Saturday was anything but a typical afternoon at The Stadium. The Yankees opened the bottom of the first in record-breaking fashion, becoming the first team in Major League history to homer on each of the first three pitches they saw. From there, the home runs just kept coming as the fabled Bronx Bombers rolled to a convincing 20-9 win over the Milwaukee Brewers.

With two outs in the first, Austin Wells added another home run, making it the first time the Yankees had ever hit four home runs in the first inning of a game in their 122-year history.

By the end of the afternoon, New York had mashed nine home runs, setting a new franchise record and tying for the second-most homers in a single game in MLB history.
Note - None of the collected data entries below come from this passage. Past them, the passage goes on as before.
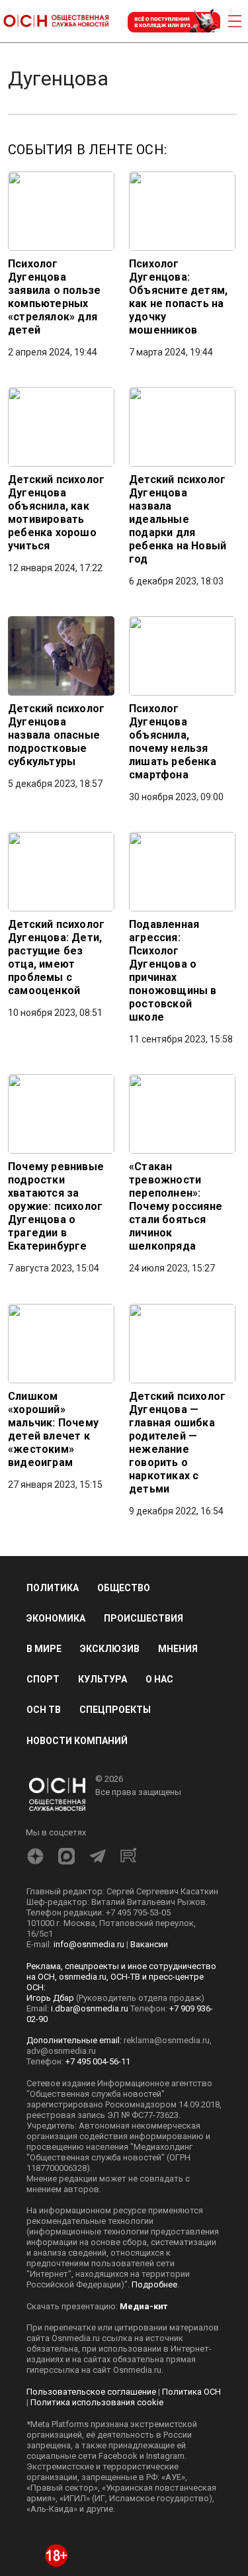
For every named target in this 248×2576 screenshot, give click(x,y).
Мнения (178, 1648)
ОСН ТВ (43, 1709)
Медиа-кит (143, 2306)
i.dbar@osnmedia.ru (89, 2008)
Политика (52, 1588)
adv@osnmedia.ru (61, 2051)
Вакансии (149, 1944)
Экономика (55, 1618)
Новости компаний (77, 1740)
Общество (123, 1588)
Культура (102, 1679)
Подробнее (154, 2284)
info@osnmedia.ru (89, 1944)
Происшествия (143, 1618)
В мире (44, 1648)
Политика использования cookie (96, 2402)
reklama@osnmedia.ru (167, 2040)
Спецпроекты (115, 1709)
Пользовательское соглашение (91, 2392)
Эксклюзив (110, 1648)
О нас (159, 1679)
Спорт (43, 1679)
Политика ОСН (191, 2392)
Only the 1987 Blue Jays, who hit 10 in one game, have ever hit more. The Yankees now share the second spot with the 1999 Cincinnati Reds, who also left the yard nine times —the first of which was hit by a journeyman infielder named Aaron Boone, now the Yankees’ manager.

Aaron Judge finished the day with three home runs and came up just shy of delivering what would have been the second four-homer game in Yankees history. Instead, Judge settled for his third career three-homer game, tying Alex Rodriguez and Joe DiMaggio for the second-most in franchise history, trailing only Lou Gehrig, who did it four times.

“We had an unfortunate game,” Brewers manager Pat Murphy told the New York Post after the game, “and a lot of it was due to how good the Yankees are. But today was an ass whooping.”